John Knox Blair (September 19, 1873 – November 11, 1950) was a Canadian politician, physician and teacher. He was elected to the House of Commons of Canada in the 1930 election as a Member of the Liberal Party to represent the riding of Wellington North. He was re-elected in 1935 and 1940.

==Early life and career==
Blair was born in Caledon, Ontario, Canada. After graduating from high school Dr. Blair attended teacher's college. He taught school for four years before entering the University of Toronto where he graduated in medicine in 1906. He spent the following year as an intern, first at the Royal Alexandra Hospital (Groves Memorial) in Fergus, Ontario with the noted surgeon Dr. Abraham Groves, and then at the Burnside Maternity Hospital in Toronto where he gained experience in obstetrics.
In 1907 he moved to Cutler in Northern Ontario under contract to the lumbering companies in that area. During the next few years he practiced in Ethel and then Rosemont, finally settling in Arthur, Ontario in 1918. He was a family doctor who gained a reputation as an exceptional obstetrician and as a keen diagnostician in the days before diagnostic tools such as X-rays were available.

==Political career==
In 1930 the Liberal Association of North Wellington offered him the nomination for the upcoming federal election. North Wellington was a largely rural riding and had sent a Conservative member to Ottawa for many years. A Conservative majority government was elected that year under R. B. Bennett, however Dr. Blair won this seat for the Liberals and held it for the next 15 years until he retired in 1945.

He was on a number of Parliamentary Committees including the Special Committee on the Criminal Code, the Standing Committee on Agriculture and Colonization, and the Standing Committee on Banking and Commerce.

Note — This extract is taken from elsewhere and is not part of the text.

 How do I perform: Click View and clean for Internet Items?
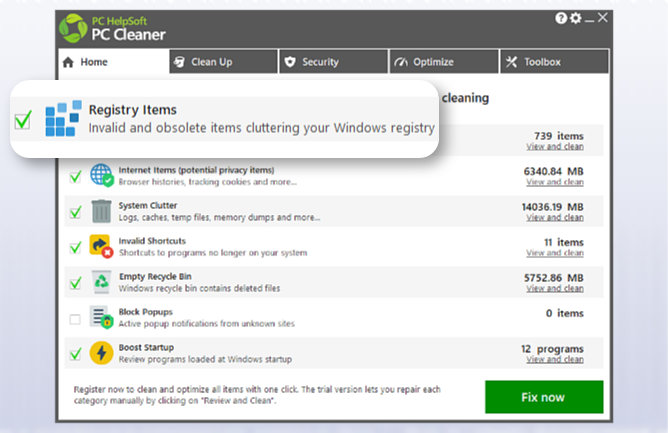(x=555, y=182)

Reminiscing about Dr. Blair’s life as a Member of Parliament the Guelph Mercury summarized his career in an article published on May 20, 1950. "In his parliamentary career, he was a constant advocate of such things as pensions for the aged and the principle of family allowances.he stood, too, for the elimination of capital punishment by hanging and was a consistent advocate of reciprocity and greater trade with the United States." On many of these issues Dr. Blair was well in advance of his times. The Old Age Pension was introduced in 1927 but it was not until 1951 that it became universal and without restrictions. The Family Allowance Act was passed in 1944 by a unanimous vote while Dr. Blair was still a sitting Member of Parliament. The death penalty was not eliminated until 1976, and the Free Trade Agreement was not enacted until 1987.

==Personal life==
In 1908 he married Bertha Susan McDowell, a nurse from Fergus. Dr. and Mrs Blair had three sons, Angus, Kenneth and Norman and eight grandchildren.